**WHAT YOU NEED TO DO**
Where the line with "You are a computer-use" appears below, start writing out lines exactly, and finish with the line with "Task: Click the tweet", which is included; write out nothing else.
○ ○ ○ ○
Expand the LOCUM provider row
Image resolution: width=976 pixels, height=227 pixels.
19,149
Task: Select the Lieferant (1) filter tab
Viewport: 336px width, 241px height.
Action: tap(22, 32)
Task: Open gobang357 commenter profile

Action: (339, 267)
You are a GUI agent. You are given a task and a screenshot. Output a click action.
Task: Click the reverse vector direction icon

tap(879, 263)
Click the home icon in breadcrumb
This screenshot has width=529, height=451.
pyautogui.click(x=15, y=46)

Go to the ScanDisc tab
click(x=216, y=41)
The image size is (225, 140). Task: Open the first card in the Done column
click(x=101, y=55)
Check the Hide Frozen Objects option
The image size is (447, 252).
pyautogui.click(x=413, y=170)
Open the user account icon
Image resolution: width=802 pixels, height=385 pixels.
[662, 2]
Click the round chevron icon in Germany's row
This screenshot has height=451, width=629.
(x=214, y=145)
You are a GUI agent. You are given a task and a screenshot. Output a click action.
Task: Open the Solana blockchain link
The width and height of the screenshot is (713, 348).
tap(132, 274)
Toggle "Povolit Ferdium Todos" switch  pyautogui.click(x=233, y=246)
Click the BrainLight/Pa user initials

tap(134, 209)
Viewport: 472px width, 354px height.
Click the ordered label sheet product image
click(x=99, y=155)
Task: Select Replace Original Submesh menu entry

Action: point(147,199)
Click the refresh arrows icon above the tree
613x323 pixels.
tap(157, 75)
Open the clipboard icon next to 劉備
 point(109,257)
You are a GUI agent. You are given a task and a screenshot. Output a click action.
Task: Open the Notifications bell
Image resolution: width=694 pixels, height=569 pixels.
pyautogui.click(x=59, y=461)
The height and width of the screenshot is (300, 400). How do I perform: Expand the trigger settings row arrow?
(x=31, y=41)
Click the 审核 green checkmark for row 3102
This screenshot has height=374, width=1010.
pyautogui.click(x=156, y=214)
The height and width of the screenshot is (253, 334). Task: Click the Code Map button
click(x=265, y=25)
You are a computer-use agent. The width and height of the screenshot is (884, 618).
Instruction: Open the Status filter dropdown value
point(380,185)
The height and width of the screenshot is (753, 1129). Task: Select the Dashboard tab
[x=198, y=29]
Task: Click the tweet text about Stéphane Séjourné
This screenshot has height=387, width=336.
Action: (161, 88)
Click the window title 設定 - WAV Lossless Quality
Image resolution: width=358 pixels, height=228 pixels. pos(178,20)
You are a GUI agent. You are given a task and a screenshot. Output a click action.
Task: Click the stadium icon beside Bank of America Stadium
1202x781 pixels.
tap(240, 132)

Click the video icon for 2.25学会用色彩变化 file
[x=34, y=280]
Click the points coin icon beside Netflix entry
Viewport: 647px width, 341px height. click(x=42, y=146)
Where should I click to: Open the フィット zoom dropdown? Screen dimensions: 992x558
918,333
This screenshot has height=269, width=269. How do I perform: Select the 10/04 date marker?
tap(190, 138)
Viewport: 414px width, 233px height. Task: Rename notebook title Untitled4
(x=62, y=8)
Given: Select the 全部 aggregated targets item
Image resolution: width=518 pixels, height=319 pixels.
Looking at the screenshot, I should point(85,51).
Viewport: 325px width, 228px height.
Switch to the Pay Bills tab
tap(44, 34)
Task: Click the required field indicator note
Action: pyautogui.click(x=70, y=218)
○ ○ ○ ○
**SOLUTION TO THE EXERCISE**
You are a computer-use agent. The width and height of the screenshot is (884, 618).
Instruction: Open the Status filter dropdown value
point(380,185)
The height and width of the screenshot is (753, 1129). Task: Select the Dashboard tab
[x=198, y=29]
Task: Click the tweet text about Stéphane Séjourné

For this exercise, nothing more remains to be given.